Am I Too Old to Have a Baby?
Don't let anyone else answer this question for you. It's highly personal, and only you (and your partner, if you have one) can make that decision. Finances, work situation, health, family dynamics, and many other factors play into the decision, so what is right for one woman isn't necessarily right for the next.
However, age plays an extremely important role in fertility. Your age will strongly affect your chances of getting pregnant naturally, your chances for miscarriage, and the chances that your baby will have a chromosomal abnormality like Down syndrome
. Age also affects the effectiveness of infertility treatments
By about 20 weeks of gestation, female fetuses already have all the eggs they will ever have (about 6 or 7 million). By the time a baby girl is born, that number has already declined to about 1 to 2 million. By the time she hits puberty, she'll be left with about 300,000 to 500,000 eggs. At the age of 37 years, only 25,000 are left, and by the time she hits 51 (which is, incidentally, the average age for menopause
in the United States), only 1,000 are left.
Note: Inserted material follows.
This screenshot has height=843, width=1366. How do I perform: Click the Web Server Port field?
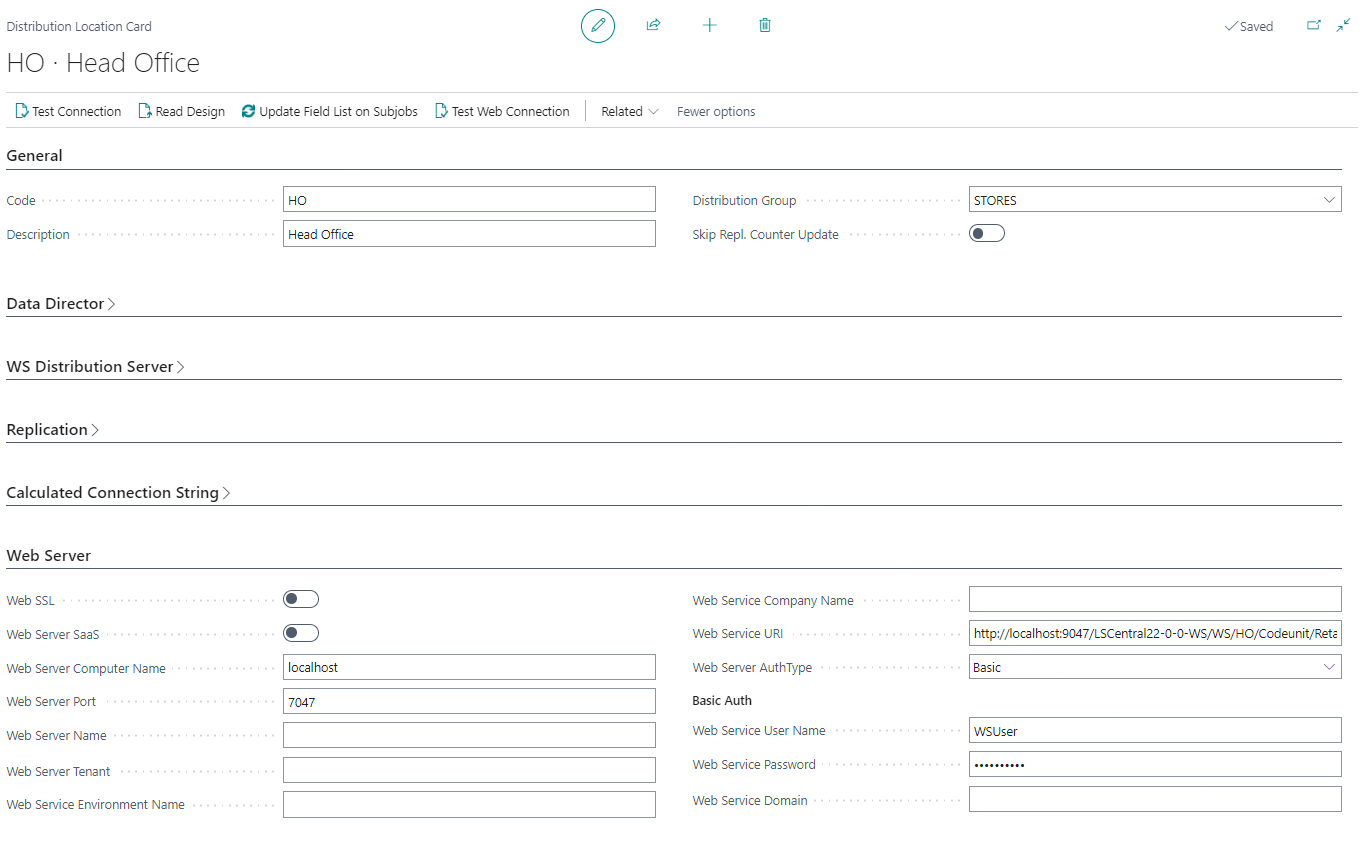(469, 702)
Not only does aging drastically reduce the number of surviving eggs in the ovaries, but it also affects the quality of those eggs. This, combined with the gradual hormonal changes (primarily, the increase in a hormone called follicle-stimulating hormone, or FSH), is why fertility naturally begins to decline, starting around the age of 32. This decrease in fertility really speeds up at age 37.
Research strongly suggests that egg quality is one of the biggest reasons for the decline in fertility with aging. For instance, in vitro fertilization (IVF) is much less successful for older women if their own eggs are used. But if donor eggs from a younger woman are used, the success rate for older women is quite similar to that of younger women.